All HP cartridges, the Canon BC-02 ,Lexmark and Dell cartridges have the head built into the cartridge. When these cartridges become empty the ink trapped in the micro jets is exposed to air from the inside and the outside. The ink begins to dry both ways and when dry, forms a slug of solid material in the micro jet. When clogged, the ink will not flow out the jet. What you see on the paper is skipping, banding or no print at all. If you fill a clogged cartridge, the new ink will not unclog the head. OK, how do you unclog them?
1) Hold the printhead under a stream of hot water for about 10 seconds - dry with a soft cloth - reinstall in printer and print this page a few times. (for Color) or  (for Black)
2) If that doesn't dissolve the clog. Fill a saucer with half hot water and half ammonia - place the cartridge in the solution for about 2 hours - dry with a soft cloth - reinstall in printer and print this page a few times. (for Color) or  (for Black)
Here is what the professionals do. They use a temperature controlled pan (like a fry pan) and set the temperature to 180 degrees F. A small amount of the ammonia and water solution is put in the pan to cover the bottom. When it has reached 180, the cartridge is put in so that only the head is under the water. The cartridges are cooked for about 30 minutes. After the 30 minutes, a puff of compressed air is applied to the vent hole (you can use a syringe or squeeze bottle). Then while the cartridge is still warm, it is installed into the printer and the cleaning cycle is run several times.

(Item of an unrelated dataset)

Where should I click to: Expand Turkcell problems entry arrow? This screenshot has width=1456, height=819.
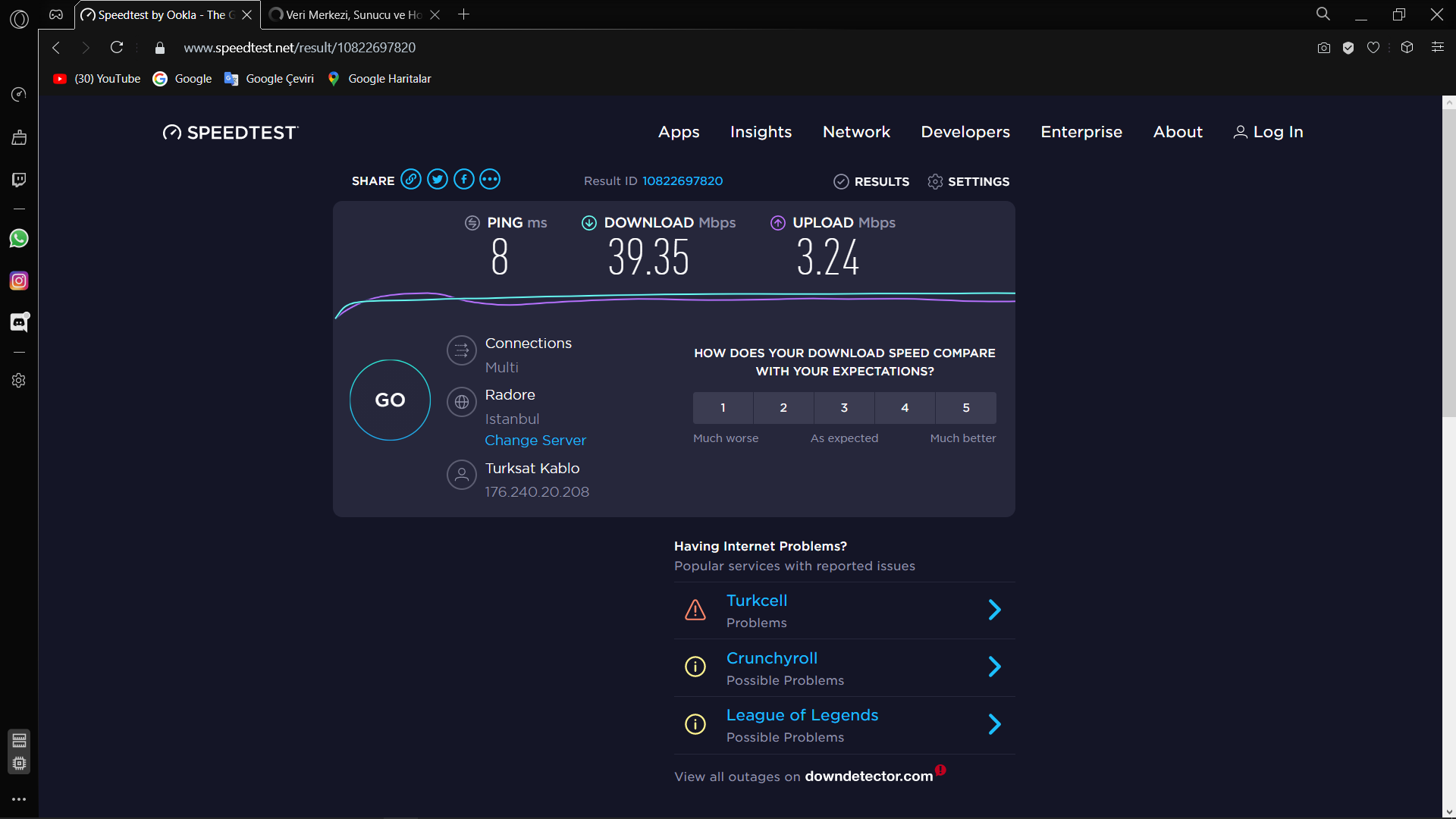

I know, who wants to waste a $50 fry pan to unclog a $20 cartridge. The inks will wash off with hot soap and water and a little bleach. If you want a simpler approach, use the saucer with some hot water and ammonia as I mentioned before. This may not be as effective due to the lack of temperature control and cook time, but it is worth a try.

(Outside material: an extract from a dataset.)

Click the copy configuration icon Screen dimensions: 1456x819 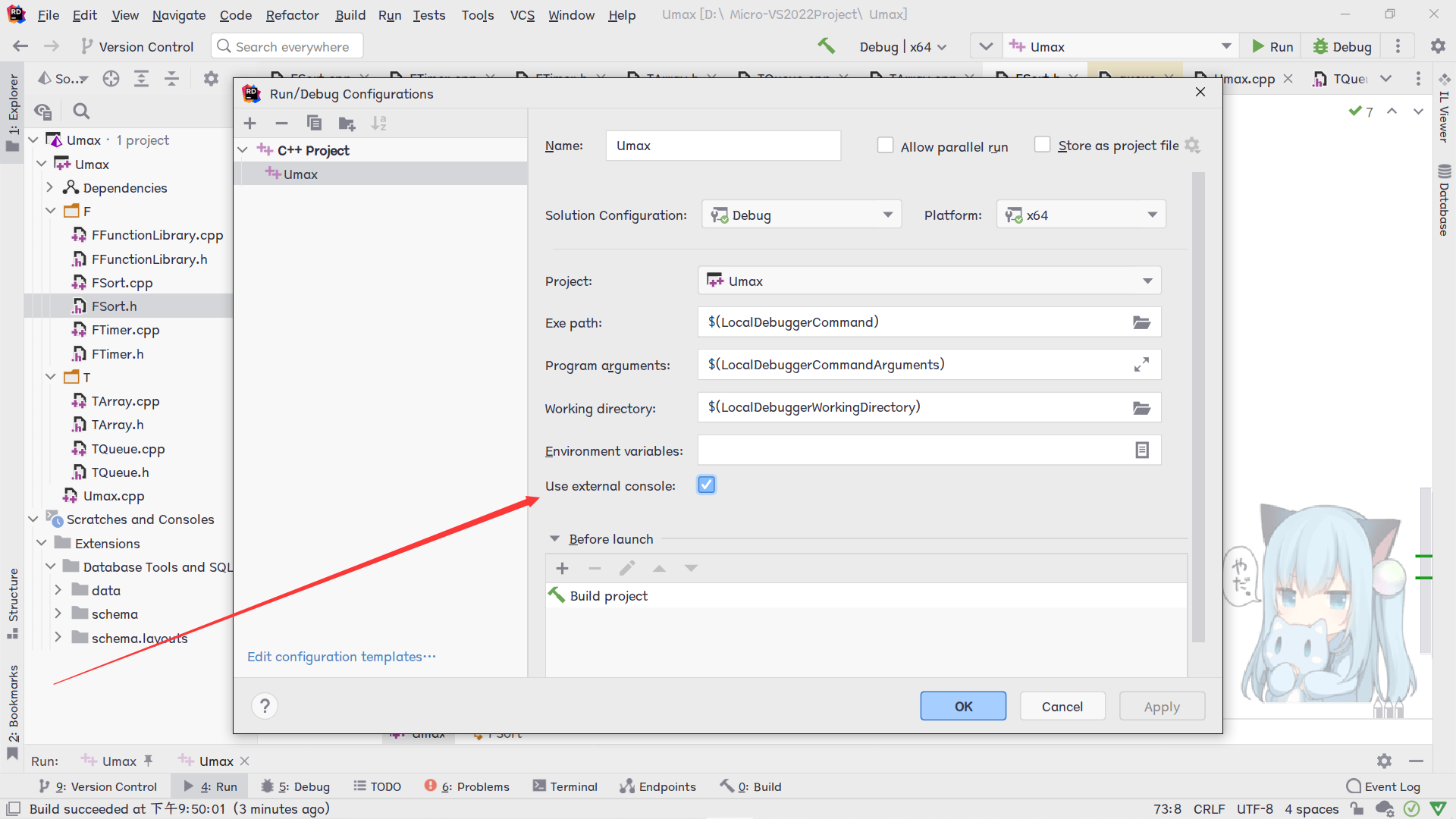pos(314,124)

3) Here is what one customer wrote back and said, "But what really worked was the suggestion from my dad when he saw me doing this. He suggested steam. So I heated up the teapot. When it began boiling I slowed it down to a steady steam. I put the head near the pouring spout (with a stainless steel bowl underneath). The head began to weep ink. Now the cartridge prints fine!"

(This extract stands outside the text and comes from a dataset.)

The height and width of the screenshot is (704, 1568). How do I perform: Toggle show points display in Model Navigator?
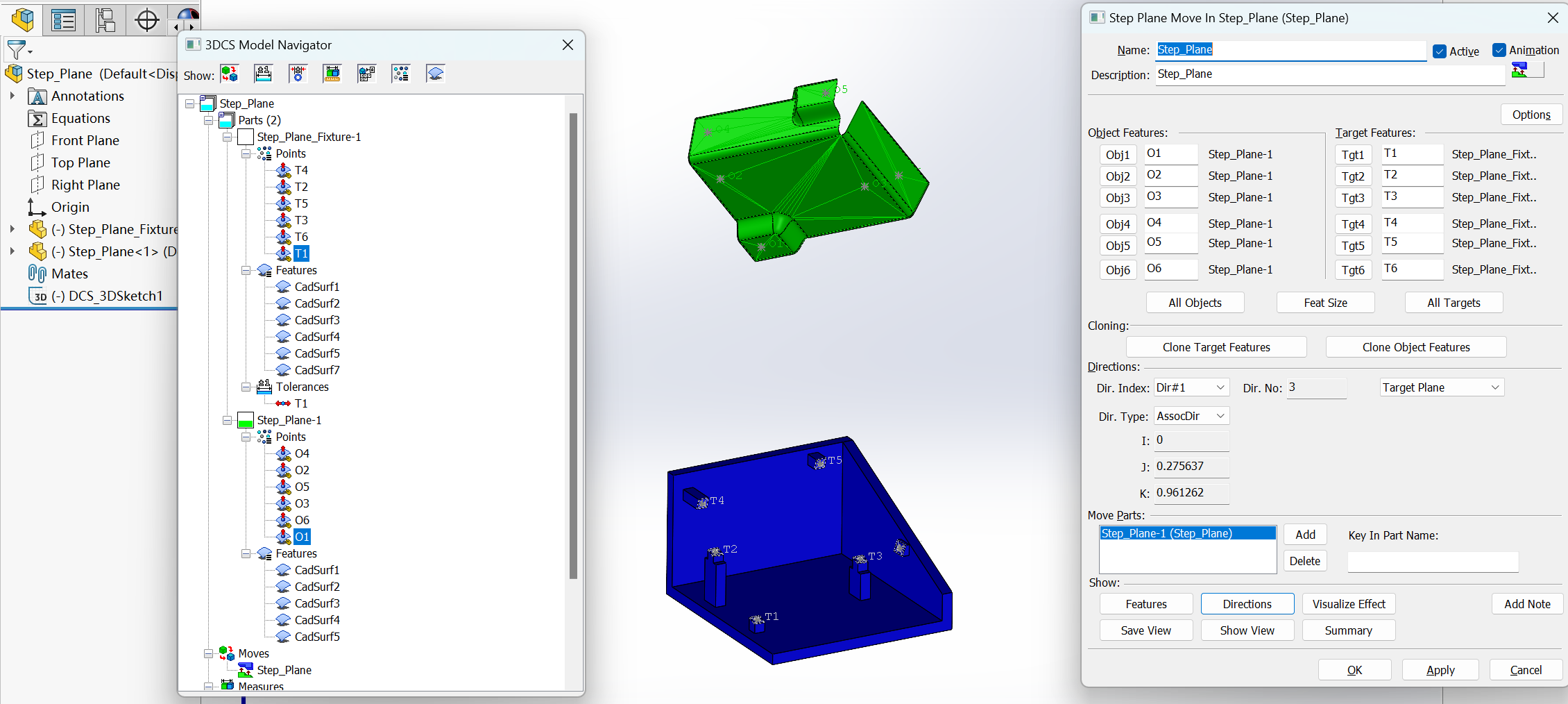coord(400,73)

4) Here is what another customer wrote back and said, "Here's an easy way I found to clear my HP ink cartridge. After I had re-filled it, when I put it back in the printer nothing came out -- it was completely blocked -- I guess because I exposed the ink head to air for too long as I re-filled it. Well, from your hints, I started by putting the cartridge, ink head down, in a metal cup into which I had put small amount of 1/2 boiling water and 1/2 ammonia. Nothing happened. So, I replaced the tin cup (in which the water cooled very quickly) with a ceramic cup, put 1/2 boiling water and 1/2 ammonia again (still topping just above the ink head), adjusted the cartridge so it was back against the wall of the cup, so it would stay level, and placed the ceramic cup in a small, 4 cup, metal cooking pot into which I surrounded the cup with boiling water. This way I was able to keep the water surrounding the cartridge always hot, by frequently pouring out the water in the pot with fresh boiling water from my tea kettle, which I kept re-heating. Not long after that I noticed that the water around the cartridge started turning black -- the blockage on the cartridge ink head was cleared -- the ink was coming out freely and fast. I quickly took out the cartridge, placed a folded paper towel over the ink head and as quickly as I could replaced the cartridge in my HP printer and printed the pattern you have for black ink at 
And, guess what: the solid black rectangles in your pattern came out solid black, and a page of .doc text printed perfectly. It is such a simple solution to an apparently complex problem, and saves you from buying a new HP ink cartridge (which aren't cheap!)."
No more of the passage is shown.